Configured the initial Spark environment for data processing and added the relevant Dockerfile and README files.
Renamed and moved code to root
Updates:
- Dockerfile: added postgresql jar and installation for sbt
- docker-compose.yaml: added postgres and pgadmin services and added sparkpg repo as bind mount to spark-master
- Added sbt assembly support by adding build.sbt and plugins.sbt files
- Created init file and new class example to test the database
Updates:
- Dockerfile & build.sbt: added aws related jars
- docker-compose.yaml: added minio and mc services
- policy.json: new s3 policy example
- init-minio.sh: bash commands needed to initialize new user and attach permissions using mc
- spark-defaults.conf: updated with credentials and address for minio
- Two new classes S3 and Postgres+S3 to test the new code
Updates:
- Dockerfile.airflow: added to extend base airflow image
- docker-compose.yaml: added jar-builder service and airflow related services
- .env: added with environment variables for airflow services
- APACHE-LICENCE: added as part of using snippets as a base for airflow services in docker compose that were licensed under the same terms
- Aiflow example dag added
That's all wrapped up for now!
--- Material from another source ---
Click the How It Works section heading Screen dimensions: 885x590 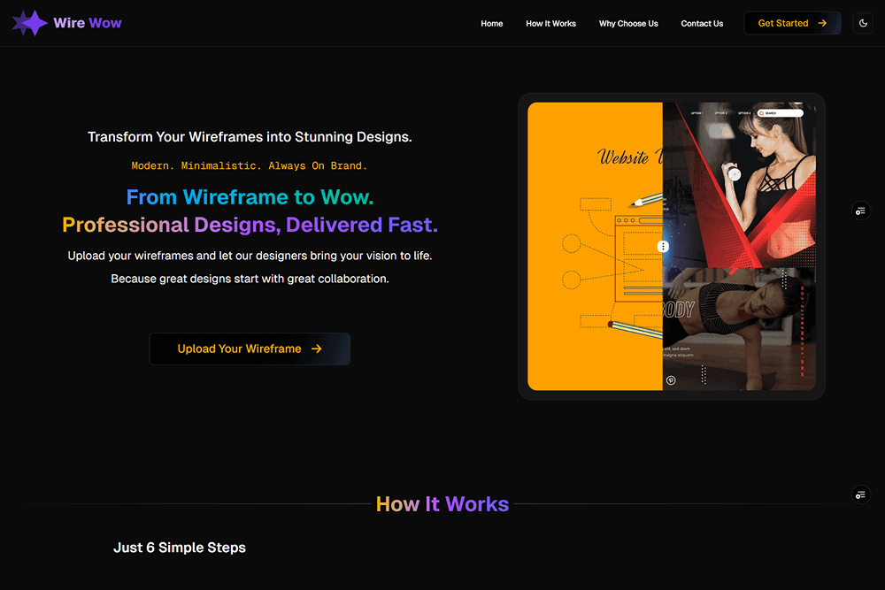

I hope you found this Docker Compose setup useful. If you have any suggestions for improvements, additional features, or enhancements, I would love to hear from you. Please feel free to open an issue or submit a pull request!
This project is licensed under both the Apache License 2.0 and the MIT License. You must comply with the terms of both licenses when using, modifying, or distributing this project.
-
MIT License: Allows you to do almost anything with the software, as long as you include the original copyright and license notice.
-
Apache License 2.0: Allows you to use, modify, and distribute the software, but requires you to include a copy of the license and provide attribution.